Exercise goal
Tally the lines in the entries below that contain the string "label", counting only matches with the same case. Reply with the number alone.

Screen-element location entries
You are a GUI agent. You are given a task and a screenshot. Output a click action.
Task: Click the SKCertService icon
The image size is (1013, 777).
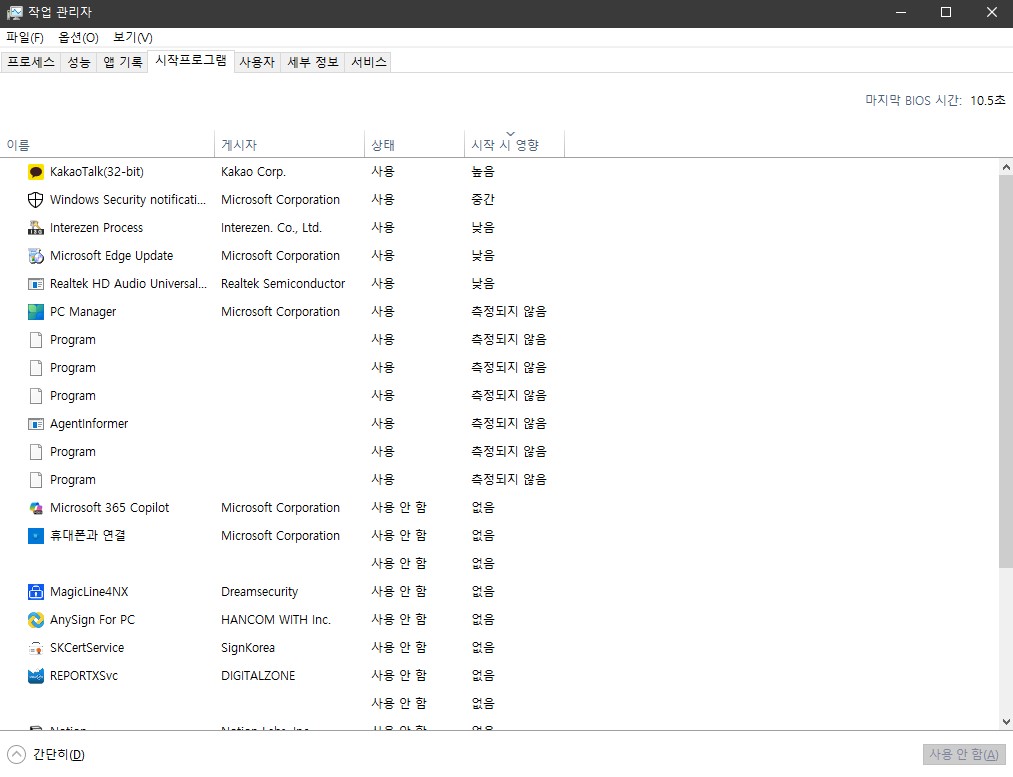point(35,647)
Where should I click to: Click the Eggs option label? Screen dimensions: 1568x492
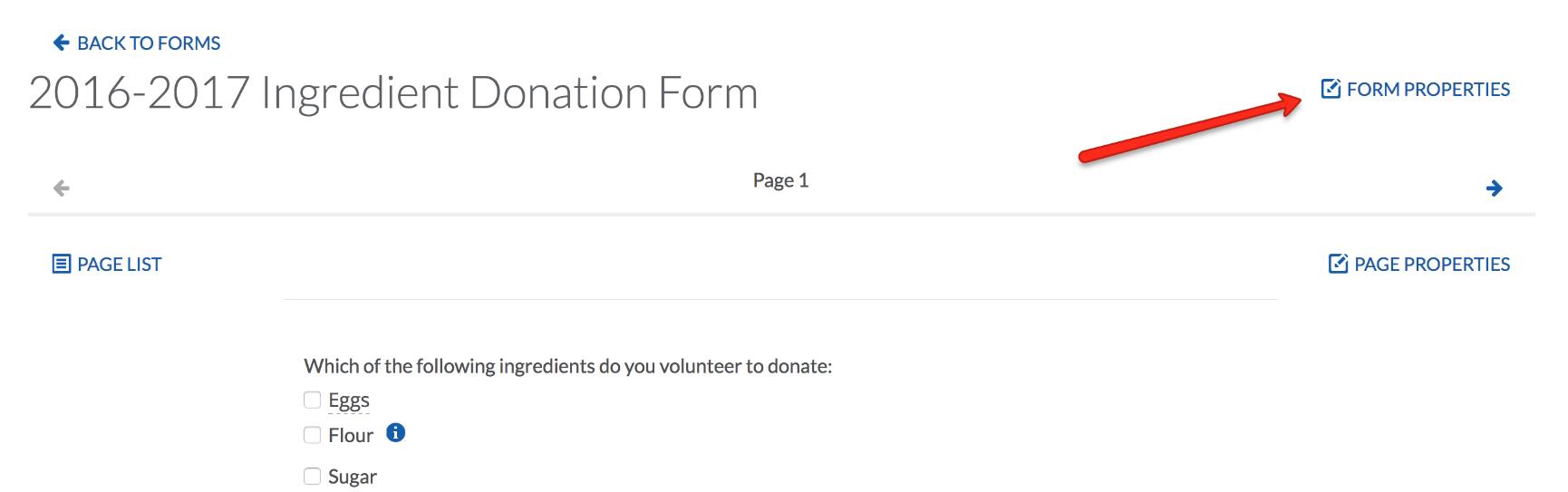(349, 400)
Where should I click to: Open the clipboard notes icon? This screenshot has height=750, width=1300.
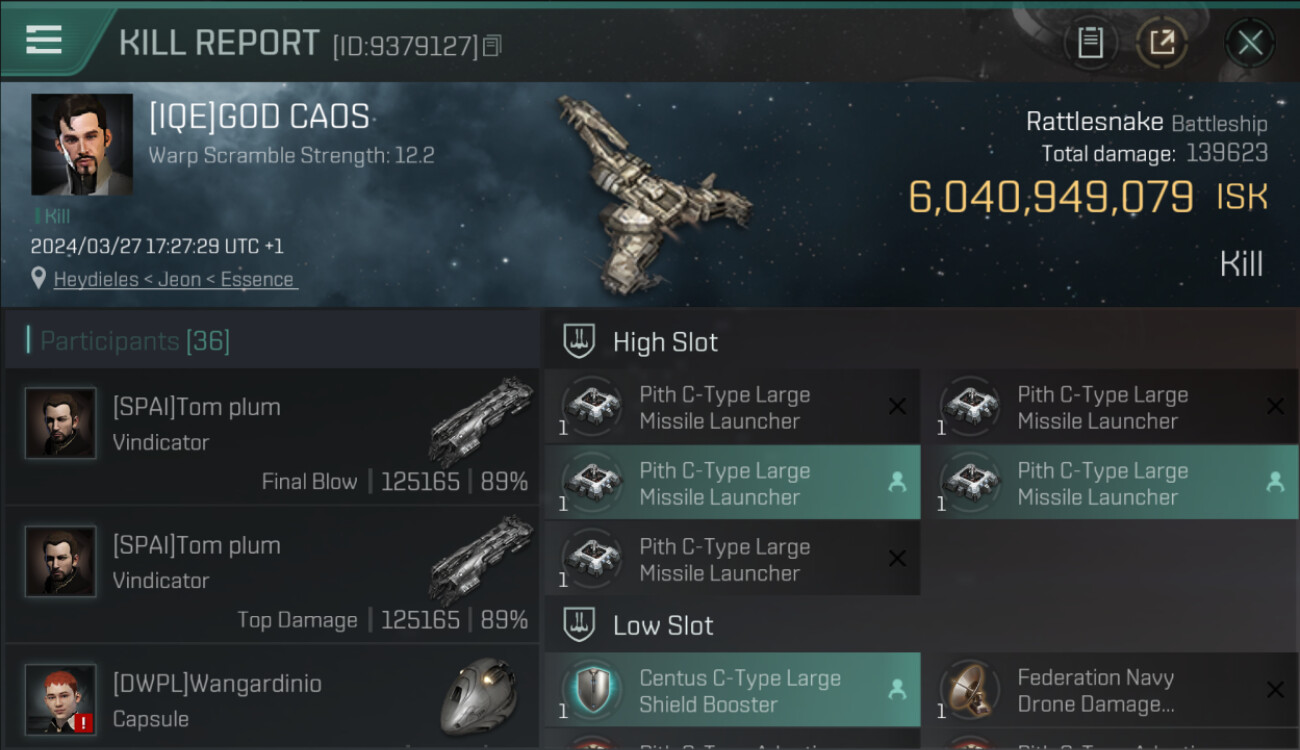point(1090,43)
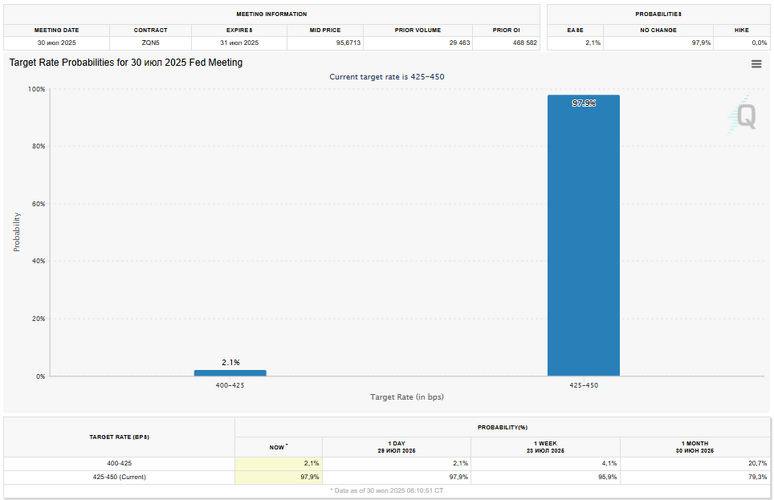774x500 pixels.
Task: Click the 400-425 x-axis label
Action: [230, 385]
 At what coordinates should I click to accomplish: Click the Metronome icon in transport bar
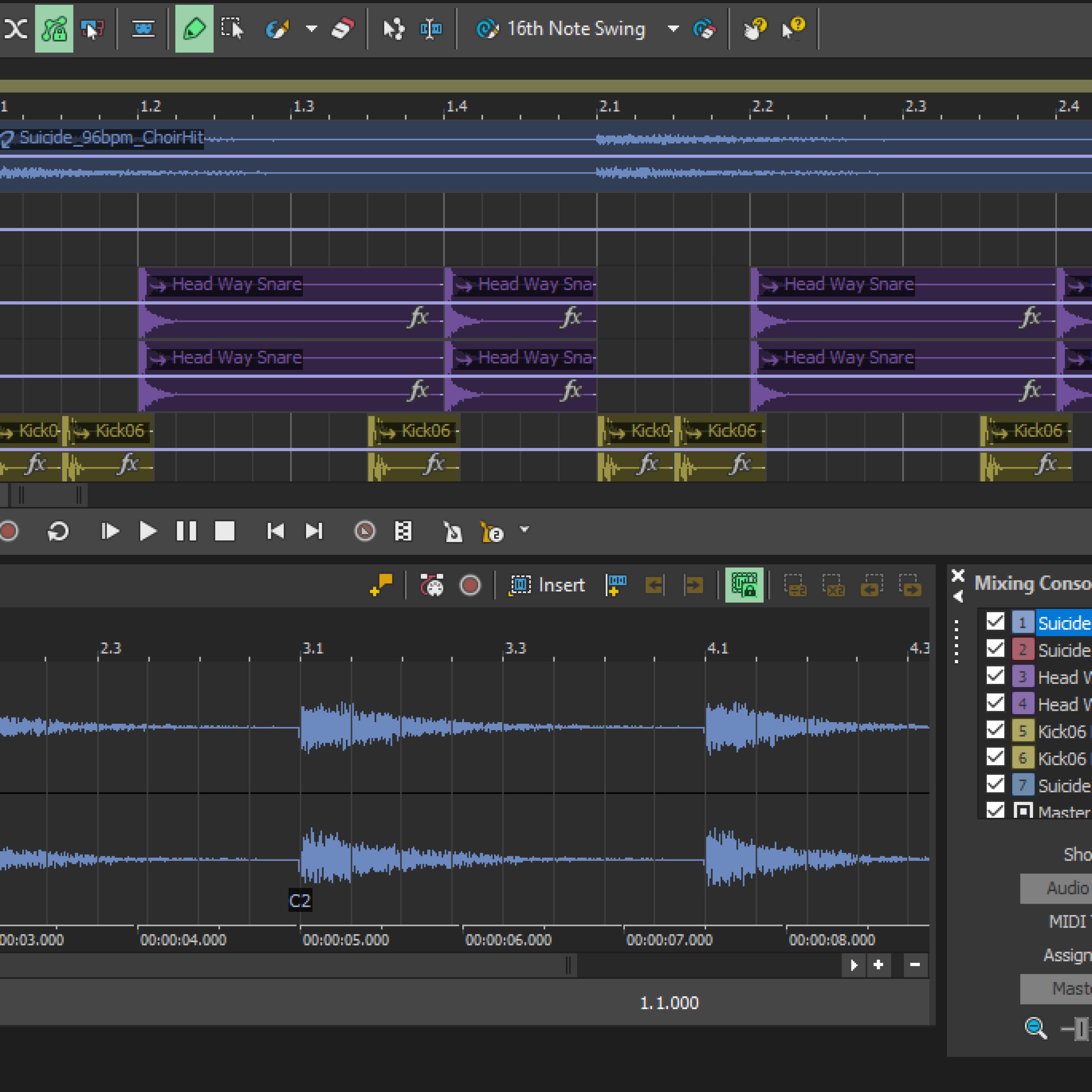pos(452,531)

Answer in full
2